======== SUPPLIED ENTRIES

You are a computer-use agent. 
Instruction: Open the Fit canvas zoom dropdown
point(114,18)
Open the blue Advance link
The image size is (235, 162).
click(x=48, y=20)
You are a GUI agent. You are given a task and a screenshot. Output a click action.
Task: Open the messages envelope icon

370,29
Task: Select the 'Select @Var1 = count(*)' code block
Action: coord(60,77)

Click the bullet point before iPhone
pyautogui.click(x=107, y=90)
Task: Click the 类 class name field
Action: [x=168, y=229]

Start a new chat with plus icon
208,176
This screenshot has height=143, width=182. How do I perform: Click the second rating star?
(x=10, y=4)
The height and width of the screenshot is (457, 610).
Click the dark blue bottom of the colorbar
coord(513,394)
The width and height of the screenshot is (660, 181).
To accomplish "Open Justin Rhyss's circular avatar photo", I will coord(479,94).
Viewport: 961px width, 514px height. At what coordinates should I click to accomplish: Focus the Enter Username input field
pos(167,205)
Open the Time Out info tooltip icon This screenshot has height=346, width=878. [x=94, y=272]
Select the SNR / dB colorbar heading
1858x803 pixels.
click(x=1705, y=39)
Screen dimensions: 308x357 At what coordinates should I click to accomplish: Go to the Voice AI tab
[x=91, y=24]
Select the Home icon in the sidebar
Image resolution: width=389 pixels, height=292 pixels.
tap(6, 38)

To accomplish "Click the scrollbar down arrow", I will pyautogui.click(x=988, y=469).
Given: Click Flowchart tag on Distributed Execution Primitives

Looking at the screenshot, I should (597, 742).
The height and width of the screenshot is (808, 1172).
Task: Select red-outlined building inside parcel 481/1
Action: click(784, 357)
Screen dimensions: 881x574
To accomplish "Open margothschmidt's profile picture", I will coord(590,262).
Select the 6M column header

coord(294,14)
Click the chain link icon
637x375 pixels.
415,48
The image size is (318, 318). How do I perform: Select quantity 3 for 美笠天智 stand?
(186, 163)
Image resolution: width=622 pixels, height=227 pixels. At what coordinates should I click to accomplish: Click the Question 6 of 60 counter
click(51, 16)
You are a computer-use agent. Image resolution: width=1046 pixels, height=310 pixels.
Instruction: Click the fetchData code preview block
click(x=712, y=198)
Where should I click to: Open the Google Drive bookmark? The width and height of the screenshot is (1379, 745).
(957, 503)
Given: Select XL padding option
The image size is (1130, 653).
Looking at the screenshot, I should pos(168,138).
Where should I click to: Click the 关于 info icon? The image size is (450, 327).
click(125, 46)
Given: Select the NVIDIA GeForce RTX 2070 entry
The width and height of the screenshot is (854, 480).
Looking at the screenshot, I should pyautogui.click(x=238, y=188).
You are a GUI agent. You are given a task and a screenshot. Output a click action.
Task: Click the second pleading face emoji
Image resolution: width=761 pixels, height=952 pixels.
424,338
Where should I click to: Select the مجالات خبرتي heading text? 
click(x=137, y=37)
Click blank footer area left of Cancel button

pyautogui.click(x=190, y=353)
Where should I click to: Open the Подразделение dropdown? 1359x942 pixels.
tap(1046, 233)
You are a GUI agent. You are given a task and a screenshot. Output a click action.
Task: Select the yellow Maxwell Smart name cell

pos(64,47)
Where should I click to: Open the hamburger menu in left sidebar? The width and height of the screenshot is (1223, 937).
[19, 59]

================

WHAT YOU NEED TO DO: Count the lines of the records above that contain the string "dimensions", treating uppercase and lowercase as different. Reply with the number alone.

TASK SOLUTION: 2